19. The expression system according to claim 18, wherein the tMCK promoter has a sequence as set forth in SEQ ID NO: 4.

20. The expression system according to claim 15, wherein the SGCG protein has the sequence as set forth in SEQ ID NO: 1 or SEQ ID NO: 2.

21. The expression system according to claim 15, wherein the sequence encoding the SGCG protein has the sequence SEQ ID NO: 3.

22. The expression system according to claim 15, wherein the expression system comprises SEQ ID NO: 5 or SEQ ID NO: 6.

23. The expression system according to claim 15, wherein the expression system comprises a viral vector.

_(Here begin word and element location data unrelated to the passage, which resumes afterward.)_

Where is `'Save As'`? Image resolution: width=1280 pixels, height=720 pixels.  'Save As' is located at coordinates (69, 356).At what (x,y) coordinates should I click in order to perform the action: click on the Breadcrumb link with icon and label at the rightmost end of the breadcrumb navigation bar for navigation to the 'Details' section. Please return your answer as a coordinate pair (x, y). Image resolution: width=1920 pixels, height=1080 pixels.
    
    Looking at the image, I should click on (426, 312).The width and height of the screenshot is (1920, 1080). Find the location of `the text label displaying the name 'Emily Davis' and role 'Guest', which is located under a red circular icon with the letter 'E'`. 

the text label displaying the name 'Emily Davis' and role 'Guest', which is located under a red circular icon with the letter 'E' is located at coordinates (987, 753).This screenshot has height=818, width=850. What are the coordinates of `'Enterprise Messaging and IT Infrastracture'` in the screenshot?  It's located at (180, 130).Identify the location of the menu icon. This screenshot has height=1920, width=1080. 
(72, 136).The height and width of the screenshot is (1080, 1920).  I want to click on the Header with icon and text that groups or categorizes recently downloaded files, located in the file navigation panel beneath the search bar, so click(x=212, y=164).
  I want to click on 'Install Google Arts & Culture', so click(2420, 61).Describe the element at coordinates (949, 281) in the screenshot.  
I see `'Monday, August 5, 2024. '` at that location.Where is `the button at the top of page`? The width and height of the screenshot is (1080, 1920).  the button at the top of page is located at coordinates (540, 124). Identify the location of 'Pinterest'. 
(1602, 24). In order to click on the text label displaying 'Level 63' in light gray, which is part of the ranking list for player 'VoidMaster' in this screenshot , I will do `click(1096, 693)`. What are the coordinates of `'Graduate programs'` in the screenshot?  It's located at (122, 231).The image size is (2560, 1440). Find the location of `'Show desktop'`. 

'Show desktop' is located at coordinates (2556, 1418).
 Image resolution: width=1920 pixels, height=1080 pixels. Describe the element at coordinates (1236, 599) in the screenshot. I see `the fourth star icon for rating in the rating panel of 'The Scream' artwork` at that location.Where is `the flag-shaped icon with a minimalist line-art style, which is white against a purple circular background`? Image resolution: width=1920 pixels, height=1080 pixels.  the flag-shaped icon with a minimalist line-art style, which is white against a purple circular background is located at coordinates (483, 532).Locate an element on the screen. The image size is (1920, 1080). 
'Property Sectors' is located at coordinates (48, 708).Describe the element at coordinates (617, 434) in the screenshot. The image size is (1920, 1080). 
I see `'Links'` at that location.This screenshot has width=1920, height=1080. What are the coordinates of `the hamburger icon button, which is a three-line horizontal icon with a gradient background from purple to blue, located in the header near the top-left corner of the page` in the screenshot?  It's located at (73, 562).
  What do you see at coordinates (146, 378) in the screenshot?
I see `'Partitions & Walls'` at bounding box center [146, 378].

24. The expression system according to claim 23, wherein the viral vector is an adeno-associated viral (AAV) vector.

25. The expression system according to claim 24, wherein the AAV vector is of serotype 8 or 9.

26. The expression system according to claim 25, wherein the expression system comprises an adeno-associated viral (AAV)2/8 or an AAV2/9 vector.

27. A pharmaceutical composition comprising the expression system according to claim 15.

28. The pharmaceutical composition according to claim 27, wherein the composition is a gene therapy composition.

29. A method of treating a pathology caused by a SGCG deficiency, comprising administering the pharmaceutical composition according to claim 27.

30. The method of claim 29, wherein the pathology caused by a SGCG deficiency is Limb-Girdle Muscular Dystrophy type C (LGMD2C or LGMD R5).

31. The method of claim 29, wherein the pharmaceutical composition is administered systemically.

32. The method of claim 31, wherein the pharmaceutical composition is administered by intravenous injection.